3516. Robert Southey to Grosvenor Charles Bedford, 29 July 1820
3516. Robert Southey to Grosvenor Charles Bedford, 29 July 1820*
My dear G.
It is very seldom that a whole month elapses without some interchange of letters between you & me. And for my part, on the present instance, I cannot plead any unusual press of business, or any remarkable humour of industry. But then I can plead a great deal of enjoyment. I have been staying in the house all day, a great happiness after the hard service upon which my ten-trotters were continually kept in London. I have been reading, – a great luxury for one who during eleven weeks had not half an hour for looking thro a book. I have been playing with Cuthbert, giving him the Cries of London to the life, as the accompaniment of a series of prints thereof,  & enacting Lion Tyger, Bull, Bear, Horse, Ass, Elephant, Rhinoceros, the Laughing Hyena, Owl, Cuckoo, Peacock, Turkey, Rook, Raven, Magpye, Cock, Duck & Goose, gre &c &c, greatly to his delight, & somewhat to his edification, for never was there a more apt or more willing pupil. Whenever he sets comes near the study door, he sets up a shout, which seldom fails of producing an answer: in he comes, tottering along, with a smile upon his face, & pica pica in his mouth, & if the picture-book is not forthwith forthxxxxx<coming>, – he knows its place upon the shelf, & uses most ambitious & persevering efforts to drag out a folio. And if this is not a proper excuse for idleness, Grosvenor, what is?
But I have not been absolutely idle, – only comparatively so. I have made ready about five sheets of the Peninsular War  for the press, (the main part indeed was transcription) & William Nicol  will have it as soon as the chapter is finished. I have written an account of Derwentwater for Westalls Views of the Lake.  I have begun the Book of the Church,  written half a dialogue between myself & Sir Thomas More,  composed 70 lines for Oliver Newman,  – opened a book of Collections for the Moral & Literary History of England,  – & sent to Longman for certain materials for – the Life of George Fox & the Origin & Progress of Quakerism,  – a work which will be quite as curious as the Wesley  & about half the length. – Make allowances for letter writing (which consumes far too great a portion of my time) – & for the interruptions of the season, & this account of the Month will not be so bad, as to subject me to any very severe censure for my stewardship.

──────────

Exercises to complete:
**A)** Render this sentence from the Southey letter into Spanish: "It is very seldom that a whole month elapses without some interchange of letters between you & me."
**B)** Proceed with the Southey letter, writing on from its final sentence.
The entries that come after the Southey letter have no connection to it.

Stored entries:
──────────

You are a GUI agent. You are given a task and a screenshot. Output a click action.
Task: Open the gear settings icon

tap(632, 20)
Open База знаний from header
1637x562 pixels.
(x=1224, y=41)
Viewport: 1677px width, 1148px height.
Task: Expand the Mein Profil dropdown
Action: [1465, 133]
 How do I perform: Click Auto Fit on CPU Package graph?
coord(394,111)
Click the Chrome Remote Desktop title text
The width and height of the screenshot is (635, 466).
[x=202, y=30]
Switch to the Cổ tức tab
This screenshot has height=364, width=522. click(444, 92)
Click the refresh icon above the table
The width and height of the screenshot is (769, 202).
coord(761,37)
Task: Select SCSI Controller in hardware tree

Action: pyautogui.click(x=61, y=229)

──────────

Answers provided:
**A)** Es muy raro que transcurra un mes entero sin algún intercambio de cartas entre tú y yo.

**B)**
Nash is finishing a drawing of Edith May for her godfather & namesake, – you will be delighted with it.  She herself who is as free from vanity & affectation of any kind as Eve was before she tasted the apple,  says, she shall not like any body to see her after they have seen it, because they will be so disappointed. The xxxxxxxx xxxxxxxxx xxxx The truth is that the portrait is exceedingly beautiful, & that she has no pretensions to beauty: – & yet it is very like her. Nash has also made a fine sturdy likeness of Cuthbert, – after Sir Joshua’s Infant Jupiter.  He enjoys himself thoroughly here, & has All-Saints-Chamber  for his painting room, where some of the women & children are generally to be found.
The other day there came a curious letter from – Shelley written from Pisa.  Some of his friends (Godwin & Leigh Hunt to wit) <had> persisted in assuring him that I was the author of a criticism concerning him in the Q.R. From internal evidence & from what he knew of me he did not & would not believe it; – nevertheless they persisted, – & he writes that I may enable him to confirm his opinion. The letter then, still couched in very courteous terms, talks of the principles & slanderous practices of the pretended friends of Order, as contrasted with those which he professes, hints at challenging the writer of the Review, if he should prove to be a person with whom it would not be worthy <beneath him> to contend, tells me he shall certainly hear from me, because he must interpret my silence into an acknowledgement of the offence, & concludes with Dear-Sir-ship & civility. – If I had an amanuensis I would send you copies of this notable epistle, & of my reply  to it, in which I have given him a lecture any thing rather than an anodyne.
God bless you Grosvenor. My love to Miss Page & Henry.
Yrs as ever
Keswick. 29 July. 1820.
* Address: To/ G. C. Bedford Esqre/ Exchequer/ Westminster
Stamped: KESWICK/ 298
Endorsements: 29 July 1820; 29 July 1820
MS: Bodleian Library, MS Eng. Lett. d. 47. ALS; 4p.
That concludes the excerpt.